Le partage politique entre la droite et la gauche s’est construit sur le rapport à la liberté. A droite les libéraux réclament de la liberté économique ainsi que de l’ordre et de la sécurité pour garantir le bon fonctionnement du marché. La gauche préfère restreindre les libertés économiques pour défendre la justice sociale mais elle est partisante d’une plus grande liberté comportementale. La droite française, mélange subtil de libéralisme et de conservatisme, défend avec opportunisme un modèle qui est plus basé sur le "surveiller et punir" que sur la liberté. C’est dans cette logique qu’elle explique la crise financière actuelle par l’existence de patrons voyous ou de traders irresponsables, en regrettant simplement de ne pas les avoir repérés assez tôt ! La gauche pour tenter de retrouver une chance de reprendre le pouvoir, se rallie en masse au libéralisme et au discours sécuritaire. Les concepts de "société de marché" ou de "libéralisme régulé" lui permettent de faire semblant de garder un peu de cohérence. Accumuler des intentions contradictoires ne fait pourtant pas un programme politique. Une gauche responsable doit savoir dire, avec assez de précisions, quels sont les choix qu’elle fait entre sécurité et liberté et quel niveau de surveillance elle pense acceptable dans une démocratie.
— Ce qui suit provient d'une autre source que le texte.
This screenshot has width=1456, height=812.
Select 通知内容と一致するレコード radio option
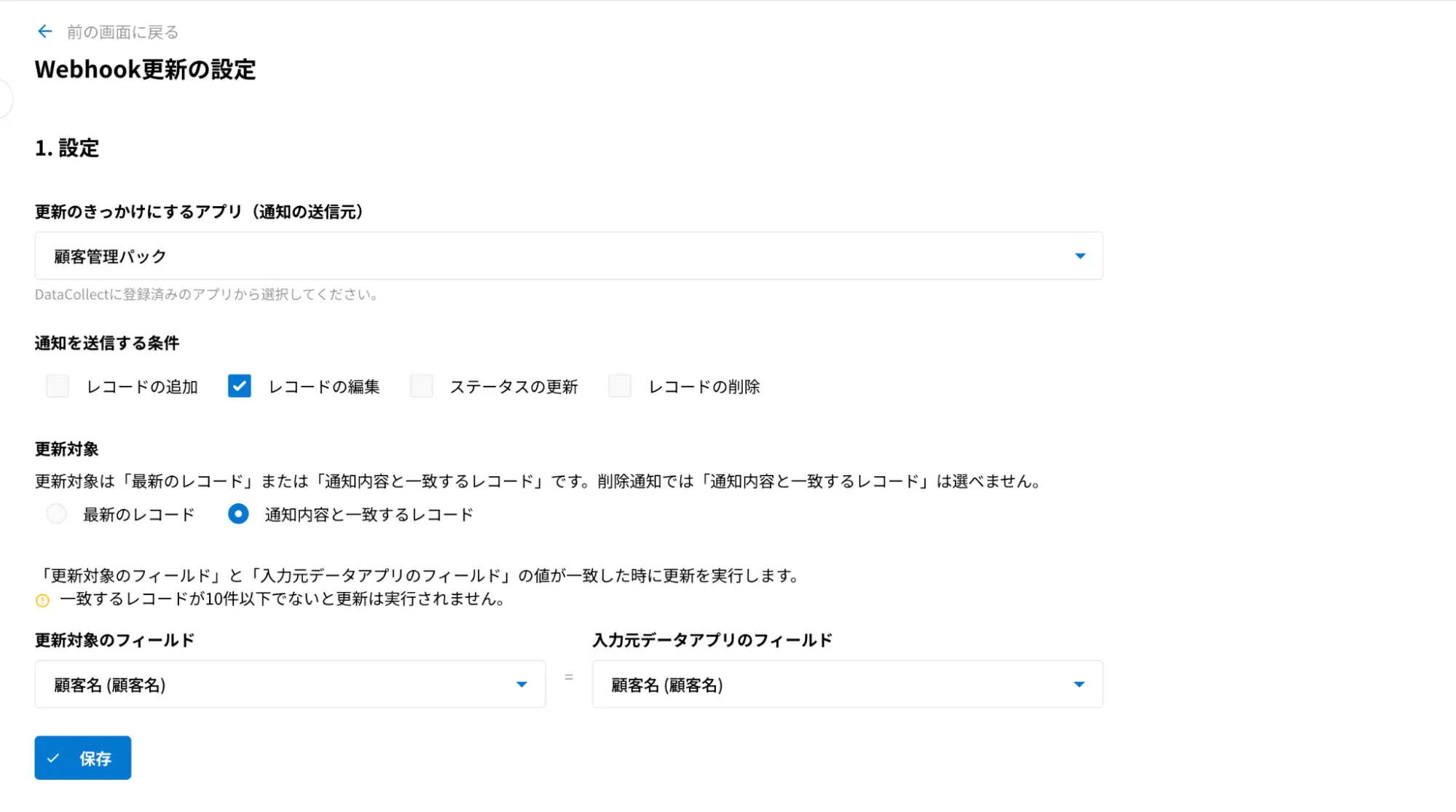pyautogui.click(x=238, y=514)
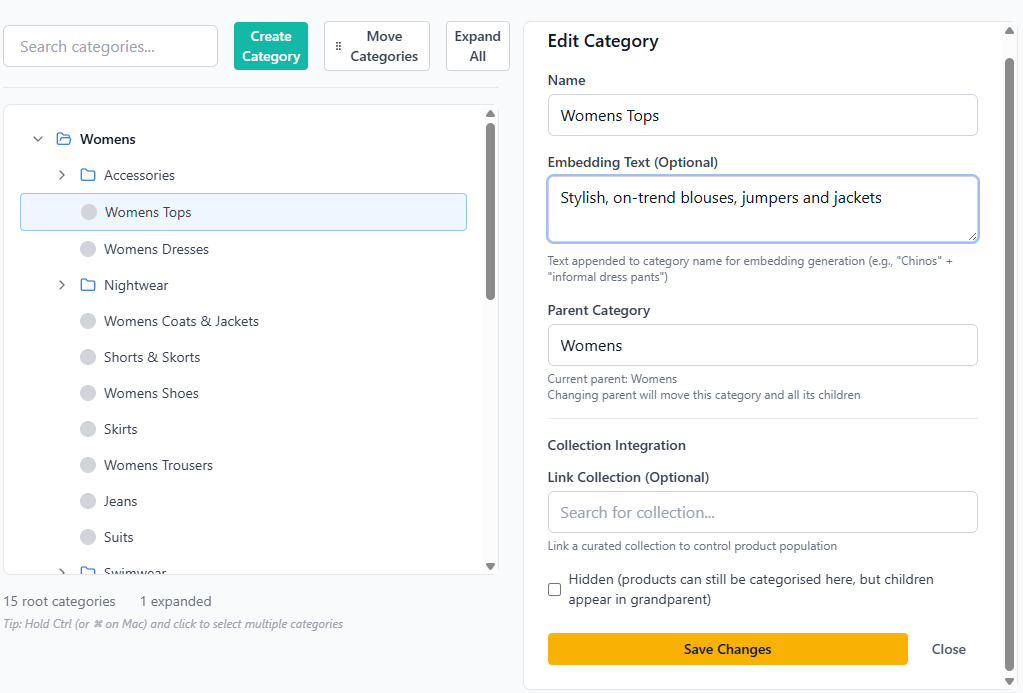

Ce choix ne peut se penser de manière abstraite, toute réflexion sur ce sujet renvoie aux grandes problématiques de notre monde. Notre société surveille beaucoup de choses, mais certaines un peu moins, comme par exemple la sécurité au travail. En période de guerre le concept de sécurité n’est pas le même qu’en temps de paix, quand il y a péril en la demeure la liberté n’est pas forcément une priorité absolu. La guerre contre le terrorisme mené par l’administration Bush et reprise par nos gouvernants est-elle suffisante pour justifier une intensification extrême de la surveillance de pans entier de la population ? La criminalité non négligeable de certains quartiers est-elle suffisante pour justifier la possibilité de prendre les empreintes génétiques de n’importe quel supposé délinquant y compris mineur ? (Un gendarme a menacé de le faire après un vol à l’étalage commis par un mineur de 8 ans, ce que la loi française autorise !). Les questions environnementales après avoir été longtemps refoulées arrivent enfin à l’ordre du jour. Jusqu’où faut-il surveiller, contrôler et interdire sur ce sujet les pratiques des individus ? De même faut-il aller jusqu’à surveiller ceux qui mangent trop ou "mal", car se faisant ils creusent le trou de la sécurité sociale ? etc... etc...

Surveiller et punir est certainement en partie nécessaire, mais répondre qui, quoi et comment est certainement une des grandes responsabilités que doivent affronter ceux qui prétendent participer activement à la vie politique.